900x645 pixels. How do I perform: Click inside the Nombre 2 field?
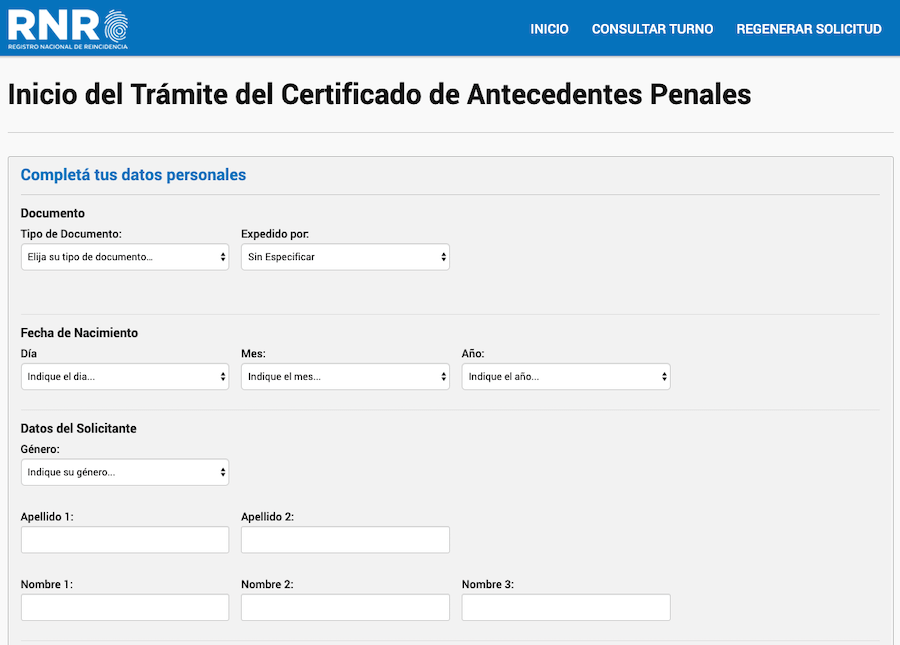click(x=344, y=606)
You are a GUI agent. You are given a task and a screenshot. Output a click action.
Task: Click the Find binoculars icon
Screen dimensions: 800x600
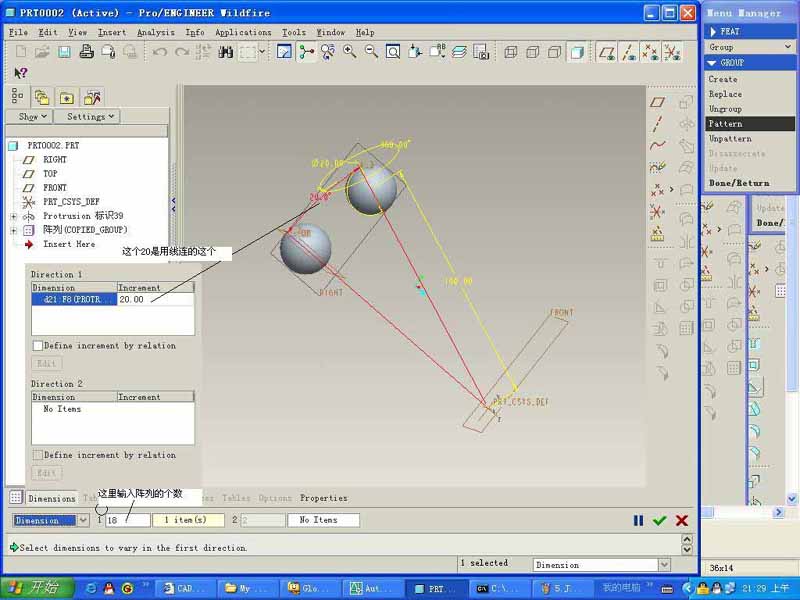pos(226,52)
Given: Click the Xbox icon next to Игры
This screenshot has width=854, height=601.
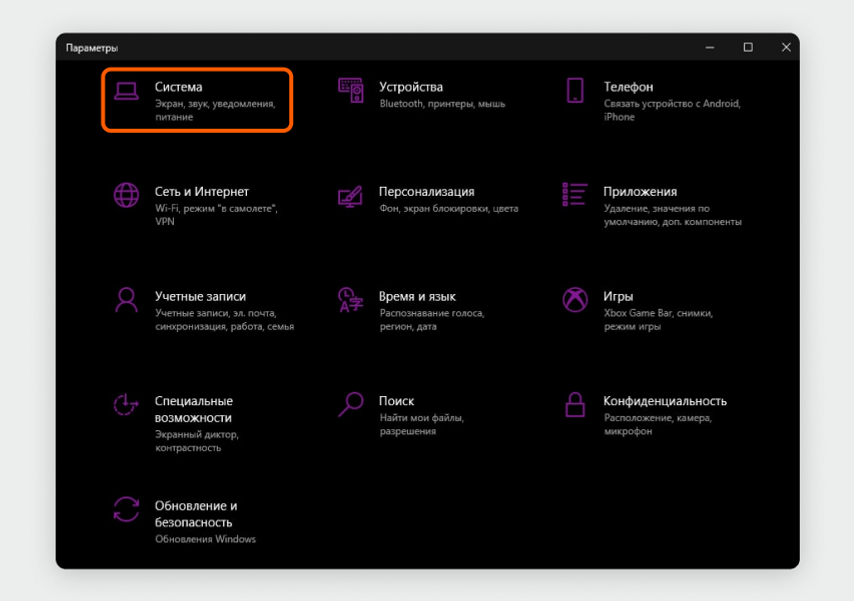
◇ ◇ ◇ ◇ ◇ ◇ ◇
■ WHAT TO PRODUCE ■
Render these lines as a numbered list, omitting blank lines and the pictures.

■ EXPECTED OUTPUT ■
1. 900x645 pixels. How do I perform: Click inside the Nombre 2 field?
2. click(x=344, y=606)
3. You are a GUI agent. You are given a task and a screenshot. Output a click action.
4. Task: Click the Find binoculars icon
5. Screen dimensions: 800x600
6. pos(226,52)
7. Given: Click the Xbox icon next to Игры
8. This screenshot has width=854, height=601.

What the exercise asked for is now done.